_Your task:_
Would you please transcribe the records below exactly, leaving out the pictures?

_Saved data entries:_
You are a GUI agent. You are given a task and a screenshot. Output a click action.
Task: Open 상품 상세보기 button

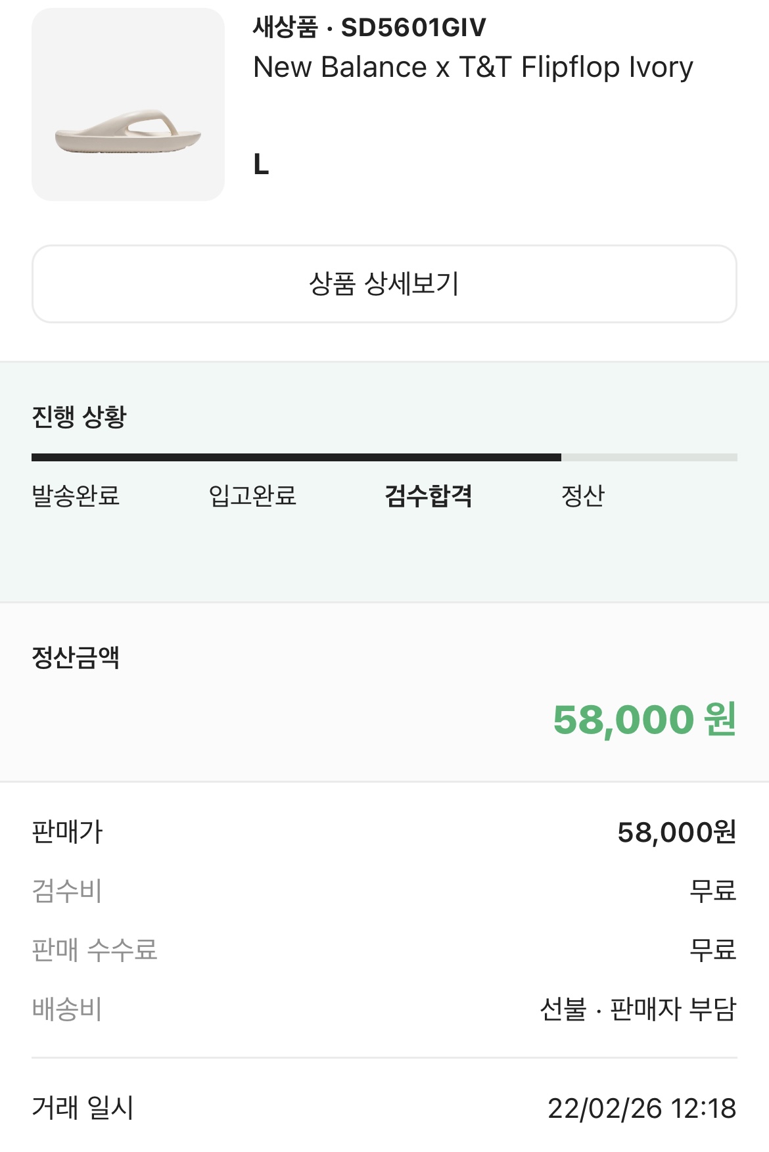[384, 284]
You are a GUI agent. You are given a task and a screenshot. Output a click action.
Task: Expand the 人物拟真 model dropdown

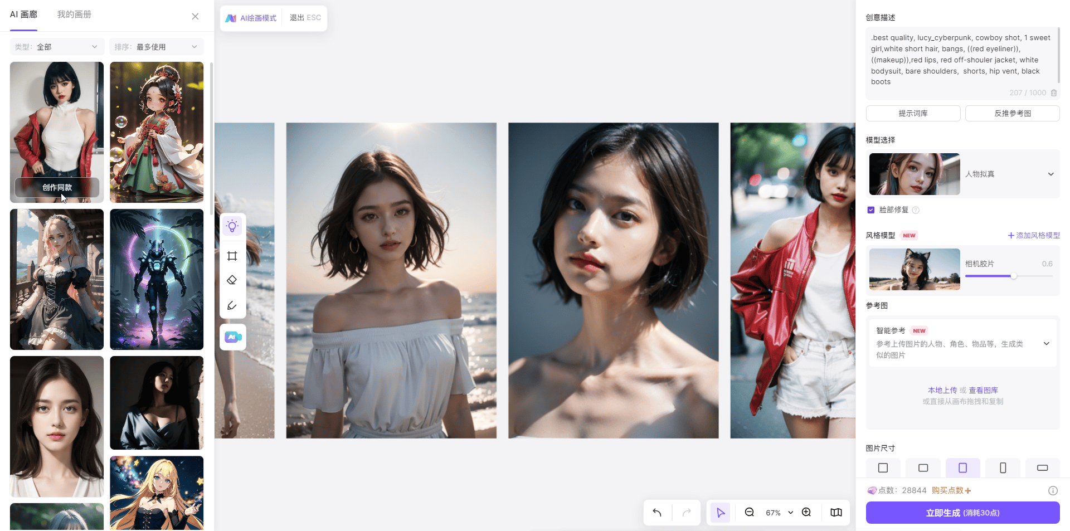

_Answer for the task:_
You are a GUI agent. You are given a task and a screenshot. Output a click action.
Task: Open 상품 상세보기 button

[384, 284]
You are a GUI agent. You are given a task and a screenshot. Output a click action.
Task: Expand the 人物拟真 model dropdown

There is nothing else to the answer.